Até hoje acredito que se não tivéssemos tomado conhecimento daquele encontro furtivo e suspeito, teríamos aceitado inocentemente a derrota. Depois, o fato de a comissão ter declarado um empate após a pressão exercida por nossa diretoria e pelo próprio presidente, nos deu a sensação de que tentaram ajeitar as coisas depois do flagrante.

A meu ver, a culpa exclusiva pelo acontecido foi de alguns membros da Diretoria do Clube. Talvez os amigos do Tô-Que-Tô tenham uma outra visão do fato, mas a realidade é que aquela reunião pegou muito mal, estragou a festa de todos.

Foi a última vez que participamos da disputa. Para evitar que esse tipo de desentendimento atingisse outras vezes a festa do carnaval, nos anos seguintes comunicamos por escrito à Diretoria do Clube que apesar de freqüentarmos os bailes, não estaríamos mais concorrendo aos prêmios, com exceção dos foliões individuais, categoria na qual o nosso Vande Mendonça era imbatível: venceu por três anos consecutivos e eu, nestes mesmos anos, fiquei com o vice-campeonato.

Deixamos de nos preocupar com a competição, mas jamais de contribuir para a festa, a animação, a alegria e, principalmente, o grande congraçamento de amigos que sempre aconteceu nos carnavais salgadenses.

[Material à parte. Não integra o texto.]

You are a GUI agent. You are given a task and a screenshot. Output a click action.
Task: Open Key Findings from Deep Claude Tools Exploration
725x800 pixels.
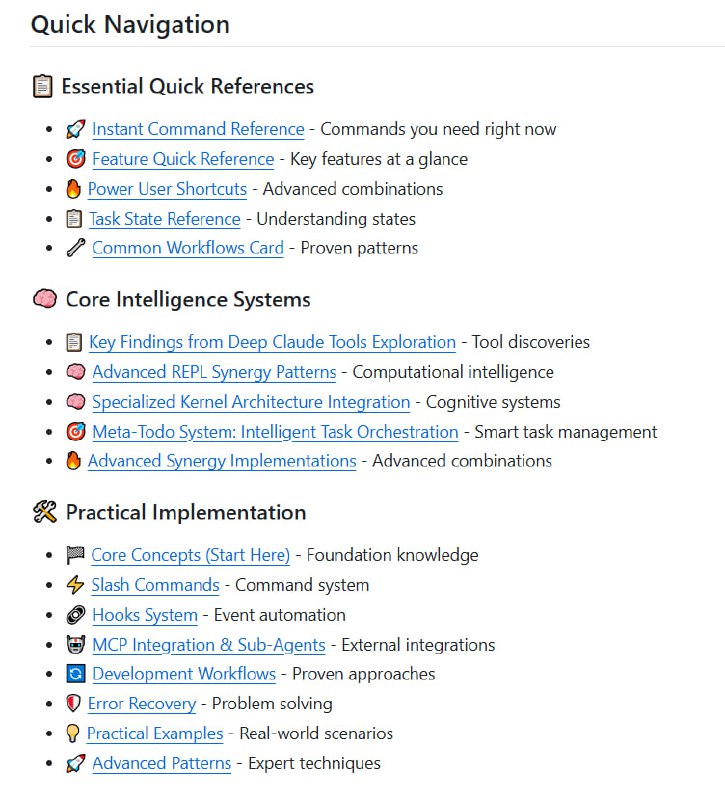[272, 342]
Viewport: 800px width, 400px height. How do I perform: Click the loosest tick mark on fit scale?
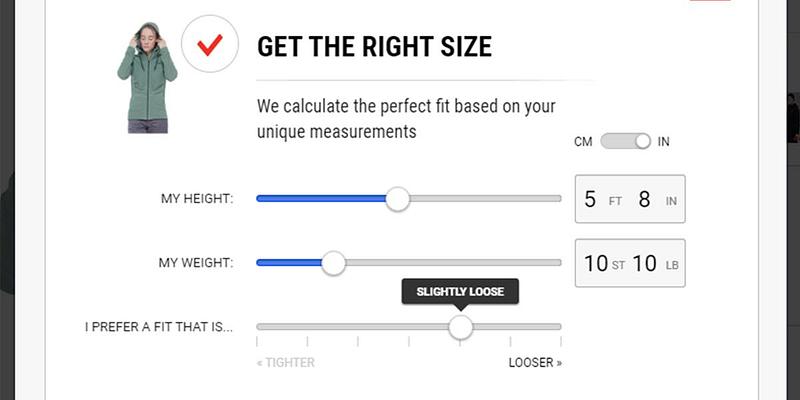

Rivalidade à parte, era uma satisfação enorme encontrar os amigos dos outros blocos nos salões, abraçá-los com força e consideração. Sentir que o mais importante de tudo era a graça de viver e de saber que ali ao lado havia alguém que queria partilhar a sua felicidade, que fazia questão de dividir a fração, a parte inteira, o iceberg e a fogueira, como disse um poeta.

Tudo caminhava assim até que outros fatos se desencadearam, como o arrefecimento dos bailes de salão, o precoce desfazimento do Maluko (praticamente anunciado quando eu e Júnior Seraphim tivemos divergências internas e deixamos o grupo em 1990), o gigantismo de alguns blocos em detrimento das reuniões de amigos, tudo conduzindo ao bruxuleio que acometeu nosso carnaval por alguns anos.

Ainda bem que tempos depois as coisas tomaram outro rumo, o carnaval renasceu, o Tô-Que-Tô sobreviveu e se tornou o mais sólido dos blocos do carnaval salgadense, e seus foliões devem continuar comemorando e celebrando a vida.